My Vega 56 is only stable with the pro drivers too and I've pretty much done everything i could to try and stabilise it.
Vega56 here msi air boost version and I replaced the original due to fan started to fail.
Mounting the new cooler caused shut downs due to heat.
second mount worked better and since then no issues.
At anytime I want a blackscreen I can push the card power levels and it will black screen if I do so. If I dont then it just works.
If a crash happens usually unstable, somewhere.
It may not be the card but a conflict with software or hardware, sometimes heat, or a faulty cable or unstable ram and such.
I could get a crash due to the amd set fan curve wasn't good and the heat build up caused a crash and blackscreen. In some cases old drivers is causing issues that hasn't been cleaned out. If the power levels shift with the card, usually when a p-state changes inside the card
based on load /idle then the voltage may either be to low or high causing an heat issue as an example.
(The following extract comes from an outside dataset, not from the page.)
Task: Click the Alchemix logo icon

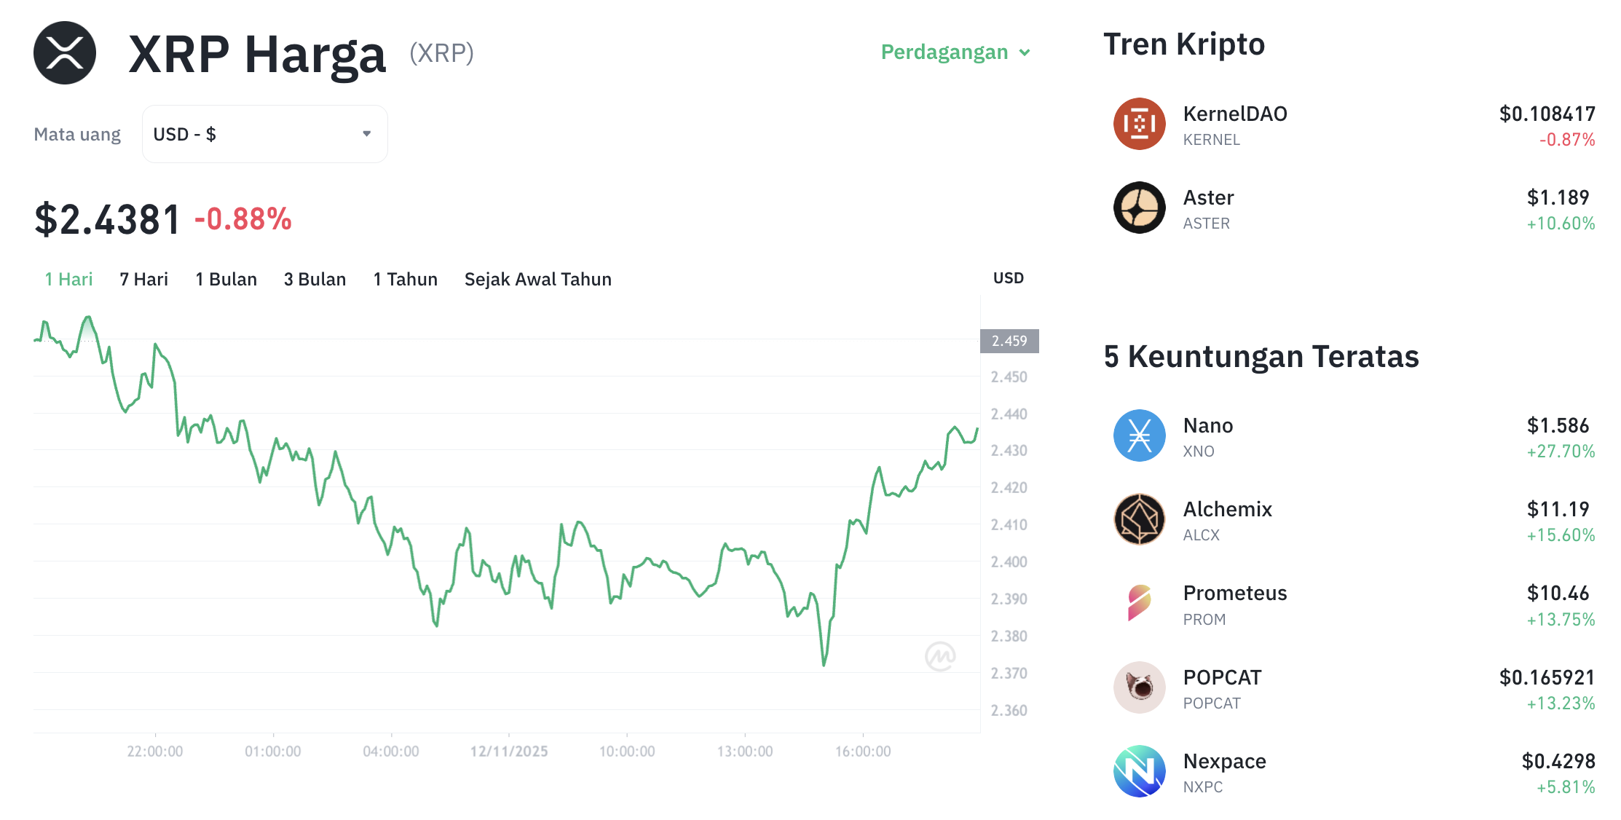Action: [1138, 520]
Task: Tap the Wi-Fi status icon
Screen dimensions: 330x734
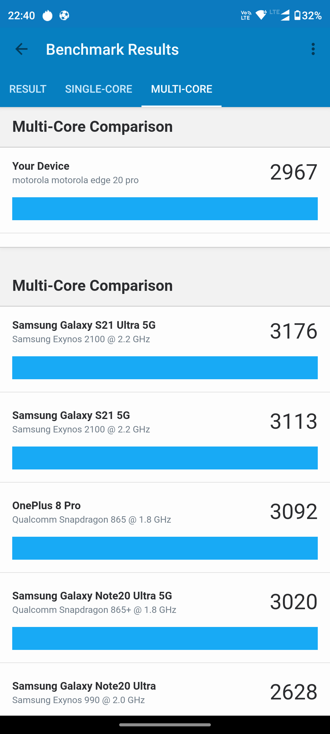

Troubleshooting starts with default stable computer without OC
good luck
I had same problem with sapphire nitro vega 56 crashing to black screen,tried undervolting,underclocking,changing drivers and nothing helped. I gave gpu to m friend to test it and for him it was working great. After that i changed ram frequency from 3000mhz to 2933mhz and since then i had zero crashes for months and still going.
Can you get your memory temperatures before the crash? I had trouble with 3D applications on every Micron memory Vega I've used with 3d applications. Once the memory temperature goes above 75C they will eventually crash, even after exiting the 3d programs. Every. Single. One. The only solution seems to be a hard reset of the system.
Sounds like a heat issue to me
There is some sort of bug (or maybe an issue) with Vega GPUs. Sometimes GPU incorrectly reports its junction temp as 511C, the card goes into panic mode (100%fan speed) and crashes. Sometimes it can happen within 10 mins and sometimes after 6-8 hours.
Leave the GPU-Z running in the background and enable the logging feature. Run your favorite 3d app in loop and wait until it crashes. Upon the crash, restart your system and check the log file. If you see the 511C junction temp right before the crash, then it means you hit the jackpot.
I had a problem that sounds similar enough for me to post about it. I have a powercolor vega 56, and it would sometimes reboot the pc (grey screen, nothing meaningful in the event logs) at random during gaming (only specific games strangely enough). The only solution that worked for me was to manually set all memory states (P0 - P3) to the same MHz and mV. I think I set all 4 to 500 | 800. Might be worth to try this for 24h - 48h.
The MSI airboosts have two bios’s on it. On the board is a tiny little black switch that you can flip to move to the other bios.
Flip that switch and see what happens…
Maybe try seeing if there is a bios update for your card
Use GPUz to see what version your card has, and if there is a newer one in the link above try flashing it. I wouldn’t recommend trying if you don’t have a bios switch on the card.
man I also have a Vega64 blower model, here everything is in order, I recommend you to stop using the MSI afterburner, this software is not reliable, if you want to perform OC or Undervolt, do it through the Adrenalin Control Center, it complies perfectly the function is not buggy and conflicting with AMD drivers, MSI afterburner is unreliable.
引用元:https://www.reddit.com/r/Amd/comments/r05abr/help_determining_source_of_vega_64_black_screen/
Upvoting this as it sounds like the exact same thing I went through.